## To be done
(1) Translate this sentence from the commit message into Spanish: "This is conditional on the NewOsload feature being attached to the geniuser."
(2) Condense the commit message paragraph that begins "Convert the CM to using the libosload_new library" into one shorter sentence that keeps its main facts.

## Document passage

Commit bd9613cc authored by Leigh Stoller's avatar Leigh Stoller

Checkpoint two changes:

1. Using frisbee events in libosload_new as a replacement for
   statically (hand waved) maxwait times for image loading. When frisbee
   is generating events, we use those to determined if progress is being
   made.

2. Convert the CM to using the libosload_new library directly (like
   os_setup does). This is conditional on the NewOsload feature being
   attached to the geniuser. Otherwise, we go through the old path.
parent 05aae5c8
#!/usr/bin/perl -wT
#
# Copyright (c) 2008-2016 University of Utah and the Flux Group.
# Copyright (c) 2008-2017 University of Utah and the Flux Group.

## Source data
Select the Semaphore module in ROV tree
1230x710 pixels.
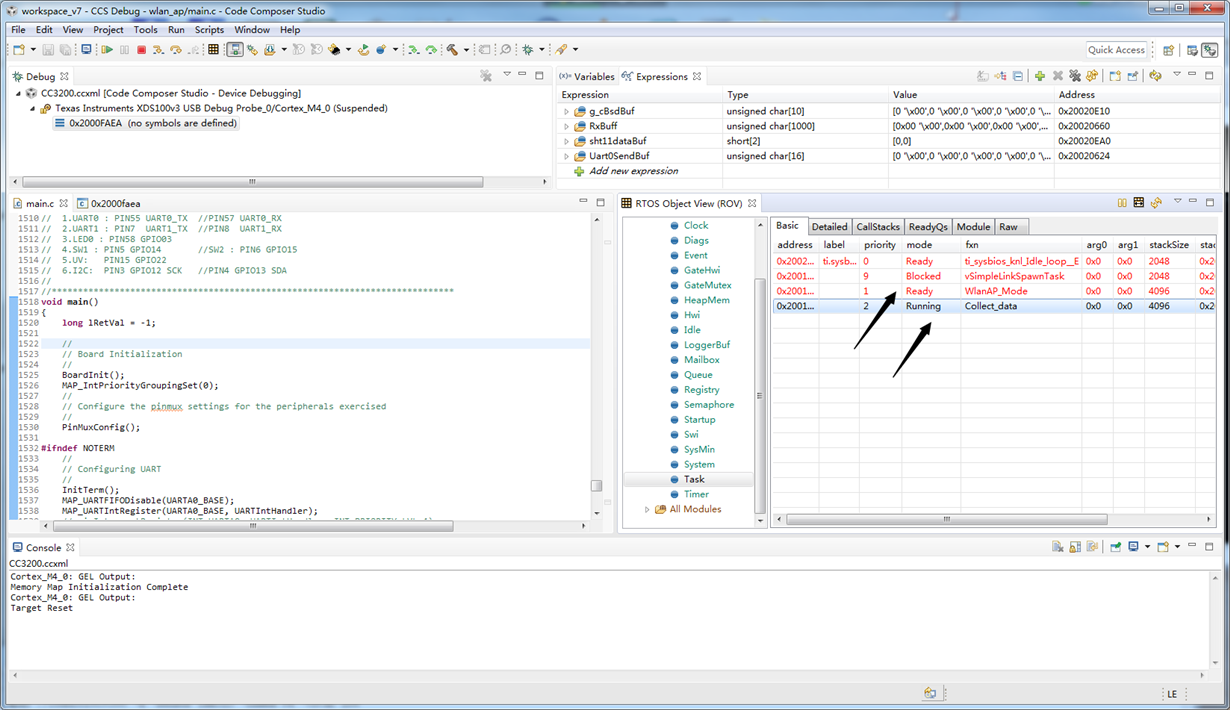pos(708,405)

## Task solutions
(1) Esto depende de que la función NewOsload esté asociada al geniuser.

(2) The CM calls the libosload_new library directly, as os_setup does, but only when the NewOsload feature is attached to the geniuser; otherwise it takes the old path.